What have we learned from the 50,000+ covid-19 deaths of residents and staff in long-term care facilities? As the pandemic spreads aggressively in states such as California, Texas, Arizona, and Florida, we are about to find out.

Multiple studies found that facility-based covid-19 cases and deaths from March-May closely tracked the experience in surrounding communities: If a facility was located in an area with a lot of covid-19, it likely would have an outbreak.

In those early cases, we saw facilities struggle with shortages of personal protective equipment (PPE) such as masks, gowns, and gloves.  We saw severe staff shortages. Aides and nurses got sick, were afraid to come to work, or needed to care for their children.

Staff who did work commonly took moonlighting jobs in a second facility or in people’s homes. That likely increased the chances that they’d pick up the coronavirus. And because testing was limited and slow, aides—often asymptomatic– would bring the virus into facilities where it killed residents.

We also learned about the risks of combining in the same facility residents without covid-19 and those who test positive for the disease.

Will Florida learn from New York?

Will it be better this time? Or are we about to make the same mistakes in July as we made in April?

Take Florida. This week, the state averaged more than 9,000 new covid-19 cases a day. Its case rate of 45 per 100,000 is triple the national average. Overall, it has had 232,000 cases and nearly 3,900 deaths.

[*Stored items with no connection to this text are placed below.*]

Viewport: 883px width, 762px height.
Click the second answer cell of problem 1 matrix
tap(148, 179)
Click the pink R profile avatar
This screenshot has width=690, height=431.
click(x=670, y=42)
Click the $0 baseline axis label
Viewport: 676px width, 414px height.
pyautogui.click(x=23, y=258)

More than half–nearly 2,000–were residents and staff of the state’s long-term care facilities.

On July 10, the state’s nursing homes and assisted living facilities reported 2,817 active COVID-19 cases among residents and a stunning 4,922 cases among staff. Both are almost double what they were on June 25, and have increased almost daily for the past two weeks. One facility reported 103 active cases among its residents.

More than 142,000 Florida residents live in nursing homes and assisted living facilities. If the state’s nursing home death rate approaches, say, New Jersey’s at its worst, it could be looking at more than 15,000 covid-19 deaths.

What is Florida doing now?

Like many states, Florida bumped up its Medicaid payments to nursing homes—the extra $74 million was the first increase in more than a decade. But Florida’s tax base has been badly hurt by the covid-19 economic slump. Sales tax revenues in May were one-third lower than the year before. Thus, the state is now beginning a debate over deep budget cuts. Medicaid likely will be a target.

While some states have begun allowing limited family visits after locking the doors in April, governor Ron DeSantis has ordered facilities to stay closed for another two months.

In an effort to relieve pressure on rapidly overburdened hospitals and protect current nursing home residents, DeSantis created a dozen covid-19-only nursing homes. That is a better choice than allowing covid-positive patients to move into facilities where those without the disease live. But continued slow testing makes it hard to know who has the virus and who does not.

Adding to the risk, the state also has many facilities with double, and even quad rooms—an extremely dangerous arrangement in a pandemic.

Supporting staff

What could facilities do to slow the spread of covid-19? Long-term care facilities could learn from past experience and pay aides more. There is some evidence that facilities can slow outbreaks by giving staff raises in exchange for an agreement to work only one job.

They also could redesign care to limit the number of staff who have contact with each resident. One internal industry analysis found that pre-covid, as many as 20 nursing home staffers could interact with residents.  Hard to imagine, but there are aides, housekeeping staff, food servers, social workers, physical therapists, nurses, managers, maintenance workers, cooks, and the like.  In a hotspot such as Florida, each now carries a risk of spreading the virus.

Shamefully, the US still does not have an effective system for procuring and distributing masks and other PPE. Despite repeated White House promises, long-term care facilities continue to struggle getting this necessary equipment.

PPE and testing, again

In Florida, the state requires testing of nursing home and assisted living staff once every two weeks. That isn’t nearly enough.

Yet, facilities there say they continue to face shortages of test kits and, just as bad, delays in results. That mirrors what appears to be yet another national shortage. We’ve all seen the television images of miles-long lines for testing. Thus, even where testing is readily available, bottlenecks are growing in labs. And without rapid results, aides and residents remain at high risk.

As the Sunbelt pandemic explodes, most of the attention has been on young people hanging out, maskless, in beaches and bars. But if we have not learned the lessons from states like New York, the real victims, once again, will be frail older adults.